Now for the syntax of subjects, predicates, and objects. We need a few more operator definitions and then some checkers. N3 allows lists of objects separated by spaces to appear as the object element of a triple.

<<Define n3-lists

  (def-syntactic left-paren :lex "("
                 :prefix (:precedence 0 :close (:open || right-paren))
     :tidier
        (( (:^+ left-paren ?@elements)
          !~>>- (:^+ list ?@elements))))

  (def-syntactic right-paren :lex ")"
                 :postfix (:precedence 0 :close (:open left-paren)))

>>
When we say "spaces," we mean of course "contiguity"; which is slightly problematic, because this gives the contiguity operator two fundamentally different roles in N3. In triples it plays a basic semantic role; in lists it is a mere separator. We make checking simpler by replacing all occurrences of || with the appropriate context-dependent substitute. The rules for introducing triple and prop-attrib were given above. In the list context, the contiguity operator is made the separator for left-paren, causing it to be "flattened" away. Then, after tidying, (:^+ left-paren a b c ...) becomes (:^+ list a b c ...).
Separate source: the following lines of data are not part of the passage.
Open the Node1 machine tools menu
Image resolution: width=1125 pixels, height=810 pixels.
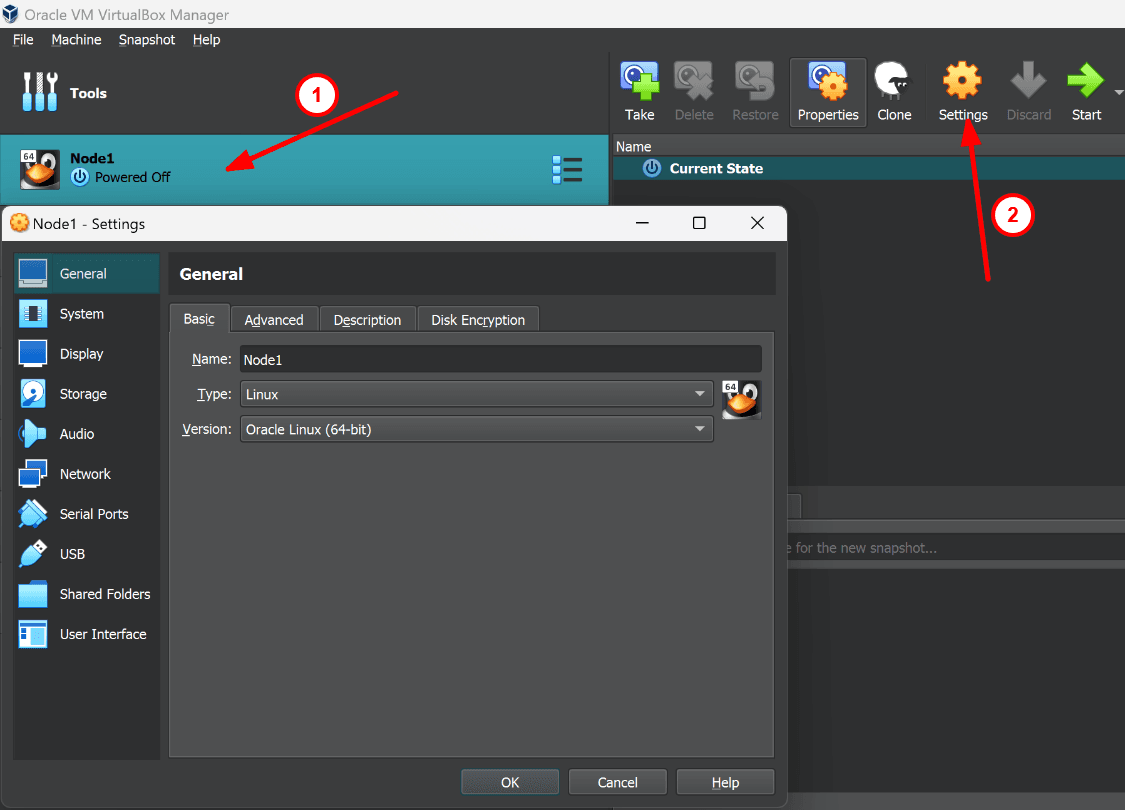coord(567,169)
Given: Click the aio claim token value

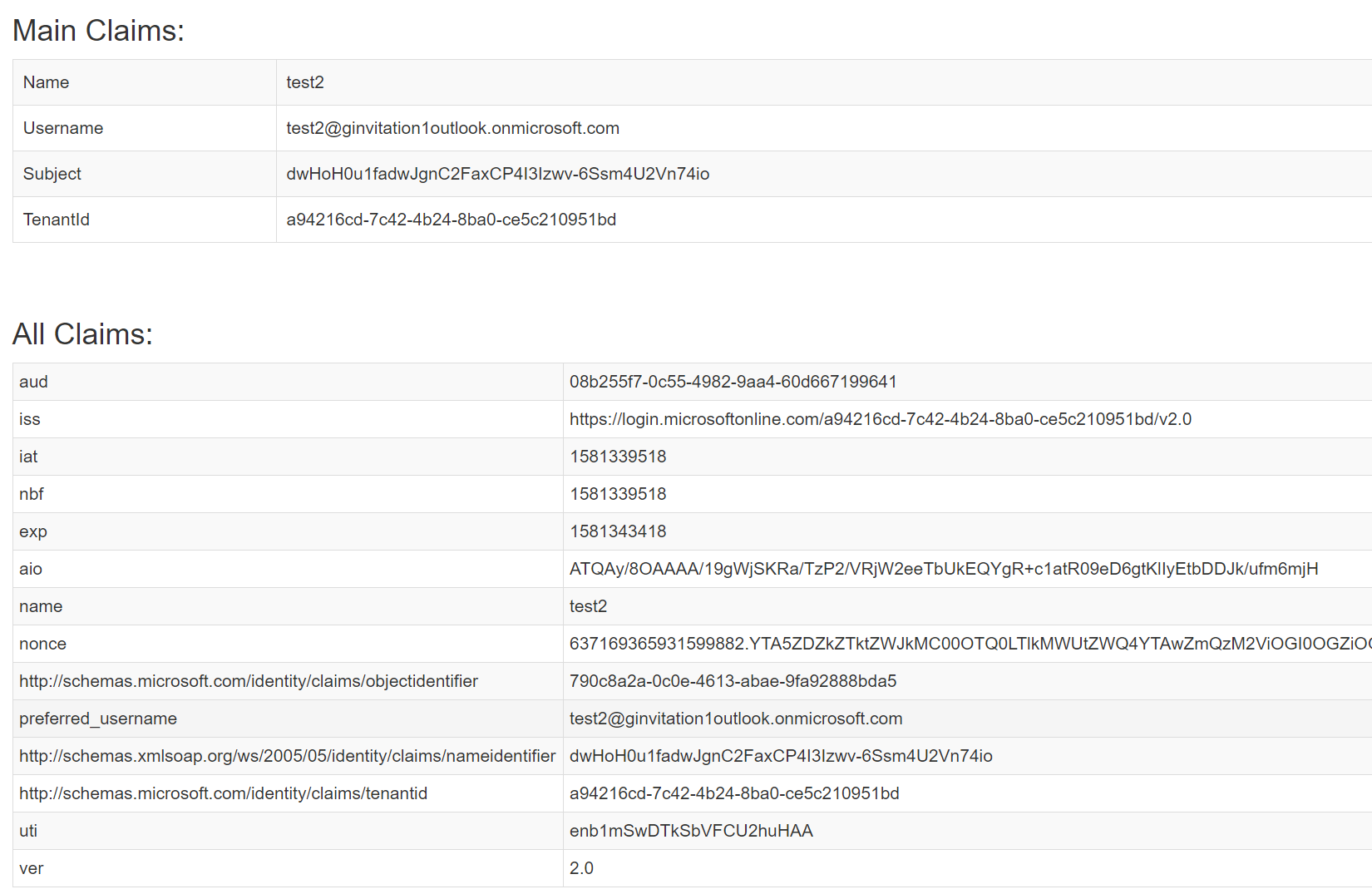Looking at the screenshot, I should point(943,569).
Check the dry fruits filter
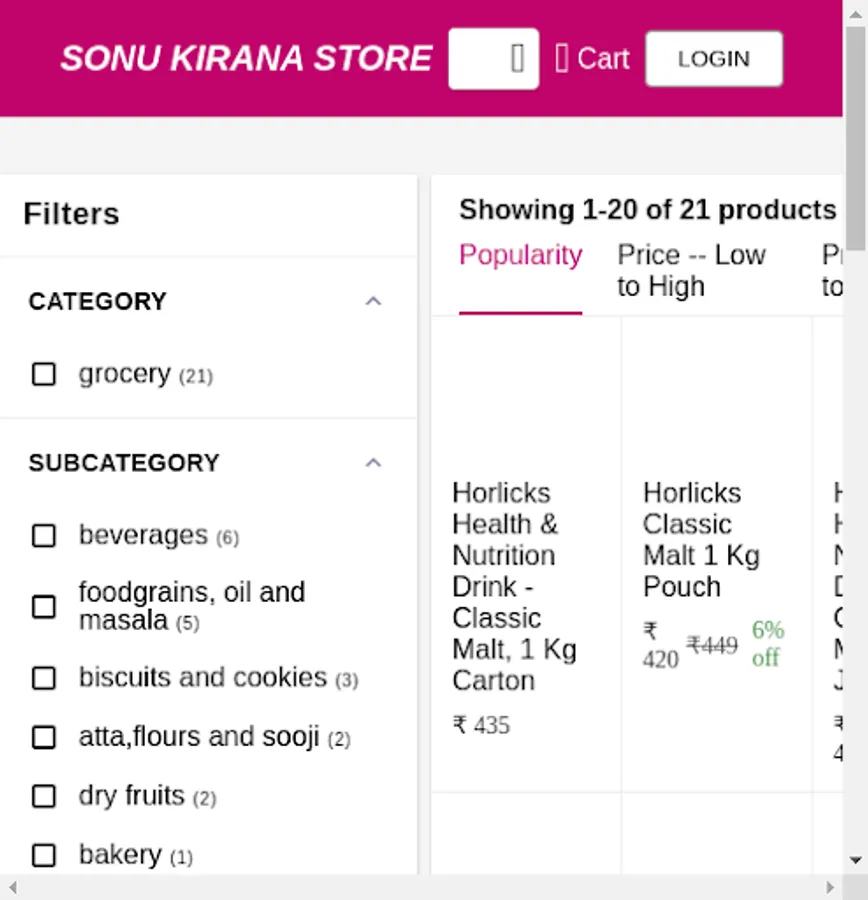This screenshot has height=900, width=868. pyautogui.click(x=44, y=796)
Another class of terms in N3 are square-bracketed terms, which stand for RDF blank nodes. The term [ prop y] means "some object x such that x has value y for property prop"; unless the prop is inverted, when it means "some object x such that y has value x for property prop."

<<Define n3-blank-nodes

    (def-syntactic left-bracket :lex "["
                   :prefix (:precedence 0 :bracket (:open right-bracket))
       :tidier
          (( (:^+ left-bracket ?rel ?thing)
            !~>- (:^+ something-with ?rel ?thing))
           ( (:^+ left-bracket ?_ ?_ ?_ ?@_)
            (defect "Square brackets around more than two expressions"))
           (:else
            (defect "Square brackets around less than two expressions"))))
            
    (def-syntactic right-bracket :lex "]"
                   :postfix (:precedence 0 :bracket (:close left-bracket))) >>

Finally, we augment the class of terms with path expressions of the form term!prop and term^prop, which are short for [ is prop of term] and [prop term] respectively.

<<Define path-expressions

      (def-lexical-tokens ((#\! object-of)
                           (#\^ subject-of)))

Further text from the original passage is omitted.